As I said in the introduction to this review of The Sixth Sense, most people, including Shyamalan apparently, get hung up on the twist that Dr. Crowe had been dead the entire time.  This is not the point of the movie, however.  Besides, it tells you that this happens right when he is shot.  The camera is above the bed on which he lays dying, panning out to indicate the soul leaving the body.  Mentioning the soul is a good way to segue into my Catholic analysis.  The word that comes to mind when watching the movie is Purgatory.  Before continuing, please know that what I am about to say in no way is meant to suggest that the Catholic Church believes that the kind of ghosts some believe haunt us today and as shown in the movie is to be equated with Purgatory.  Yet, the parallels are tantalizing.  “Purgatory” has as its root word the Latin word purgare, from which we get the modern use “to purge.”  Today’s culture has given that verb a negative connotation, whether you are talking about dumb slasher franchises or eating disorders.  What it actually refers to is the action of getting rid of something unwanted.  The Catholic Church has maintained from the beginning that Purgatory is a place where some souls go to purify themselves before an eventual entrance into Heaven.  Their progress in this process can be helped by our prayers, and praying for them is a grace.  Put differently, there is something that a soul must do before it can “pass on,” as the phrase sometimes goes.  This is what Cole eventually learns to do as a way of coping with the understandably frightening ability to see dead people.  From a certain point of view, it is good that he decides to help people.  The problem is that the film casts the deceased as the kind of ghosts that go bump in the night, if you get my meaning?  The Church does not necessarily deny the existence of such beings.  What it cautions against under no uncertain terms is in meddling with them in any way.  Doing so represents a danger to our own souls.
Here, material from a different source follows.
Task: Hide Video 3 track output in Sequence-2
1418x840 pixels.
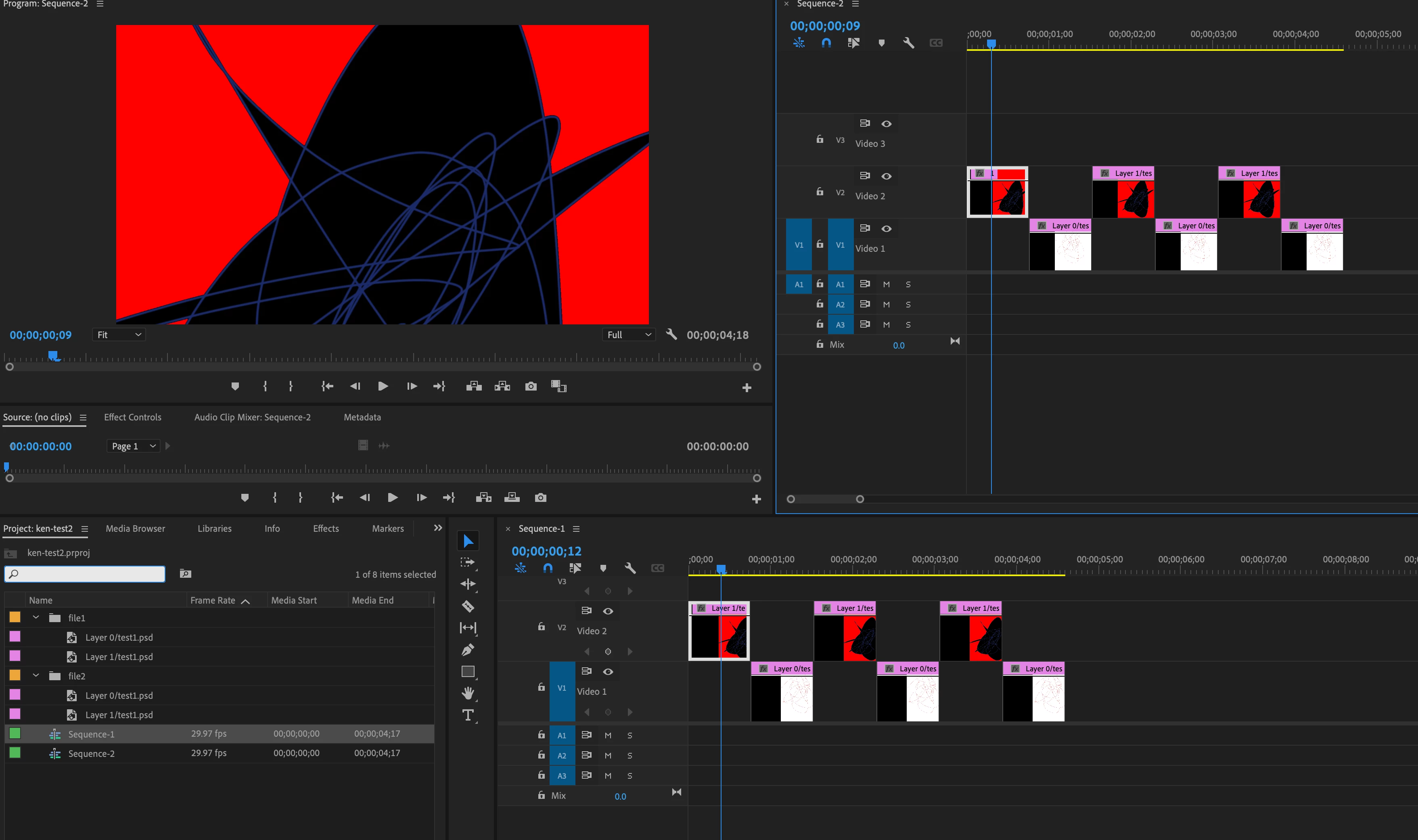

What I do appreciate about Cole in The Sixth Sense from a Catholic perspective is that he relies on Church paraphernalia, as well as a physical church, for protection.  I wear a St. Benedict, terror of demons, bracelet roughly for the same reasons.  Very roughly, mind you.  What I worry about with this film is people being inspired to follow the path of modern-day spiritualists that try to communicate with the deceased.  You may think you are helping lost souls, but it is actually like playing with spiritual fire.  As I said, this is a good movie, but proceed with caution in watching it.  In the meantime, stay away from spirits, unless it is the Holy Spirit.